• [Records]
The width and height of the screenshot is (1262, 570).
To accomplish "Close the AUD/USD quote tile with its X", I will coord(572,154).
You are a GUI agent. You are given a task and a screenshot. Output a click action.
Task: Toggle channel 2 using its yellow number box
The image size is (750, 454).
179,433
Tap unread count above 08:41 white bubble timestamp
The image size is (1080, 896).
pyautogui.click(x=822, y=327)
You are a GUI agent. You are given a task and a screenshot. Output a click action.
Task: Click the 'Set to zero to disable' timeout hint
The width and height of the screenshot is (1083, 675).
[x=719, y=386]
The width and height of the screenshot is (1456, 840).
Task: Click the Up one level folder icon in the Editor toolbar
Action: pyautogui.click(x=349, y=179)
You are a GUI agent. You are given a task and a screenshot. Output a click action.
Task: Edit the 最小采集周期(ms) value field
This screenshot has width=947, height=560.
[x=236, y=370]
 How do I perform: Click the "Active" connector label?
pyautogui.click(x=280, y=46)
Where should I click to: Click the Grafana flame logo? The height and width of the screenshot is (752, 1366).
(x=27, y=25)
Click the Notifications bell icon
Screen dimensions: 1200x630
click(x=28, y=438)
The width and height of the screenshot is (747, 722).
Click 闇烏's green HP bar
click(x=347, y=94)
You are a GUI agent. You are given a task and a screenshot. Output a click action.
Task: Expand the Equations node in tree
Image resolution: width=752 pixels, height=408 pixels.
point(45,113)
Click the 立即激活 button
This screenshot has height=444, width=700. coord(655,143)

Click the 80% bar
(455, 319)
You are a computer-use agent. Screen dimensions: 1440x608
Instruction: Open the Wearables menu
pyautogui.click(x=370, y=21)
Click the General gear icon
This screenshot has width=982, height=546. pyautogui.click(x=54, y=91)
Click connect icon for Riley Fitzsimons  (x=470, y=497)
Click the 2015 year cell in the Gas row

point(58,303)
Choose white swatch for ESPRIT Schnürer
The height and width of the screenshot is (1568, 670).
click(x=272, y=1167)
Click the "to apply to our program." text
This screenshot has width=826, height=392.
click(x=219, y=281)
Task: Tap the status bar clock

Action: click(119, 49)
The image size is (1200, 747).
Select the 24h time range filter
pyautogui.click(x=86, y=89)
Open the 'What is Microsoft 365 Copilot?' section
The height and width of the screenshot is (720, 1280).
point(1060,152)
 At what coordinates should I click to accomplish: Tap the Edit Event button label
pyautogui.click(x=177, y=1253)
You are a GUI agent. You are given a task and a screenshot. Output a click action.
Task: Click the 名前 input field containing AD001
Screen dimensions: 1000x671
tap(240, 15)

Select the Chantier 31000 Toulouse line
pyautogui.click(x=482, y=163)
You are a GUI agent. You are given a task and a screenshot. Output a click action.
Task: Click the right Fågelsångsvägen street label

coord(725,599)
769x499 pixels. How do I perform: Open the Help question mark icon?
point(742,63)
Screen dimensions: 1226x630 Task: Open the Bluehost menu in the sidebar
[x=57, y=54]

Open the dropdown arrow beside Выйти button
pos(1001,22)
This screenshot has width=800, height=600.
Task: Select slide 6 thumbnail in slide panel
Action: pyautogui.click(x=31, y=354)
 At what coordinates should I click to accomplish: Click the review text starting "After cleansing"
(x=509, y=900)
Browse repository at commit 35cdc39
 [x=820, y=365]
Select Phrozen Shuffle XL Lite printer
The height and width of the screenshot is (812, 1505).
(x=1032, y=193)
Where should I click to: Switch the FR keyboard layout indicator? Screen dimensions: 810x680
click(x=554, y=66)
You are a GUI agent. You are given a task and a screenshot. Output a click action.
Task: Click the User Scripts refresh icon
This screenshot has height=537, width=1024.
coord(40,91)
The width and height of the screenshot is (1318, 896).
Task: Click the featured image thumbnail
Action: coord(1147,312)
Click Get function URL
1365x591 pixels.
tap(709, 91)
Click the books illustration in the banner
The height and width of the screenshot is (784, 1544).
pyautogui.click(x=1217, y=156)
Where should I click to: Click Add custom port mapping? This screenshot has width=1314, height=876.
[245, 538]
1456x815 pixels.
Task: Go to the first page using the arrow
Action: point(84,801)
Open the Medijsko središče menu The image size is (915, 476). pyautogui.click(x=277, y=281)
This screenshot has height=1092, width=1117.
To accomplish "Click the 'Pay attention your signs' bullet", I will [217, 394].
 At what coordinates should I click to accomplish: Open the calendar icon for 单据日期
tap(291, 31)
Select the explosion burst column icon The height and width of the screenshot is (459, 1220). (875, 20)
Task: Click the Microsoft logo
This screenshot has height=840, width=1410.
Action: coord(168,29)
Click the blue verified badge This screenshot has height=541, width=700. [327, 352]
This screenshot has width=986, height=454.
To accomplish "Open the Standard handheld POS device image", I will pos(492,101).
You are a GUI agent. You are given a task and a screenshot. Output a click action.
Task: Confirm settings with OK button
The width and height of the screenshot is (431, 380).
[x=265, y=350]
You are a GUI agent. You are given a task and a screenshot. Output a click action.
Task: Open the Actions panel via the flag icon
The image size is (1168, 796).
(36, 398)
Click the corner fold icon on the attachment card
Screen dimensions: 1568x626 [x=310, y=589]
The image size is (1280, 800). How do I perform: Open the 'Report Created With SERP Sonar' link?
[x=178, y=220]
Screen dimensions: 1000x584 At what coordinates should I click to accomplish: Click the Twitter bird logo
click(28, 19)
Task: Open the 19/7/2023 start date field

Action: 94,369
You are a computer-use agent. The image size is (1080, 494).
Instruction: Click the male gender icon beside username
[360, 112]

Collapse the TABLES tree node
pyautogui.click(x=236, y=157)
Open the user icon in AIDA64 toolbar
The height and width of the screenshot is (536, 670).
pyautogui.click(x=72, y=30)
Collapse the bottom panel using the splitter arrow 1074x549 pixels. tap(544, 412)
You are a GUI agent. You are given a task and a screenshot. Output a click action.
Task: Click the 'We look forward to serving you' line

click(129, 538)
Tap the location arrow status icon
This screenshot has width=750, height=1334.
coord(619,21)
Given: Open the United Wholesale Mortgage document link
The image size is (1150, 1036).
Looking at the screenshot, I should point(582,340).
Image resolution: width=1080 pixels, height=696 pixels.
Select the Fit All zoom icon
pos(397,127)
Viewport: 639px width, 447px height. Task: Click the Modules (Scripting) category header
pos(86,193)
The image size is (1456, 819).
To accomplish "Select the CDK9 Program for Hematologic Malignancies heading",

• [Description of the task] Show each line of the records above containing "will".

• [Response box]
To accomplish "Close the AUD/USD quote tile with its X", I will coord(572,154).
To accomplish "Click the 'Pay attention your signs' bullet", I will [217, 394].
To accomplish "Open the Standard handheld POS device image", I will pos(492,101).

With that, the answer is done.